Top of DATA LISTING

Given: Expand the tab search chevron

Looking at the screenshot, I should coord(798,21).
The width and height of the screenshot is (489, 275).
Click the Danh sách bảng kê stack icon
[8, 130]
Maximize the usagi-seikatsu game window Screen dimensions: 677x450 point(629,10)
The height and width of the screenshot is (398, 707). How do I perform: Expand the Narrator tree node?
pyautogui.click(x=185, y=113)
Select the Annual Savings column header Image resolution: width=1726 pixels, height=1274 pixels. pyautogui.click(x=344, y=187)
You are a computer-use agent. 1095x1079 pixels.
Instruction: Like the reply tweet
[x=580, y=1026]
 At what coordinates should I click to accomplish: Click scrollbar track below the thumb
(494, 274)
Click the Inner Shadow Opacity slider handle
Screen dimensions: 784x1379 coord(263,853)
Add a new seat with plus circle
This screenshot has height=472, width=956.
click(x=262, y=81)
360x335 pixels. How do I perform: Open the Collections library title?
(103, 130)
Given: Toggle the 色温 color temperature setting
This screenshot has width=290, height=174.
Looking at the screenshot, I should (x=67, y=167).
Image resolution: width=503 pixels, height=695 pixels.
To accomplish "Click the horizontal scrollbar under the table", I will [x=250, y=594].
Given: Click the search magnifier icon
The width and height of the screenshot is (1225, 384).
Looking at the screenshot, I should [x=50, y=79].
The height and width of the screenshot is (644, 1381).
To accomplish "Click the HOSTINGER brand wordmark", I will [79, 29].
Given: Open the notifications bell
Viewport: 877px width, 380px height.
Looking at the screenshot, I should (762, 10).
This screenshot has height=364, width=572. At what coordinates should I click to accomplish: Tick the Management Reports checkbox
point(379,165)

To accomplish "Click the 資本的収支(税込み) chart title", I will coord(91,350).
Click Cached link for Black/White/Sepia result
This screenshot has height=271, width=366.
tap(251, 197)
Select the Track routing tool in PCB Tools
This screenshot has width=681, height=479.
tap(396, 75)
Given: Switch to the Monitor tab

Bottom of DATA LISTING

ABOUT THIS TASK:
Wherever the string "Select" appears in the entries, copy that line.

RESULT OF THIS TASK:
Select the Annual Savings column header Image resolution: width=1726 pixels, height=1274 pixels. pyautogui.click(x=344, y=187)
Select the Track routing tool in PCB Tools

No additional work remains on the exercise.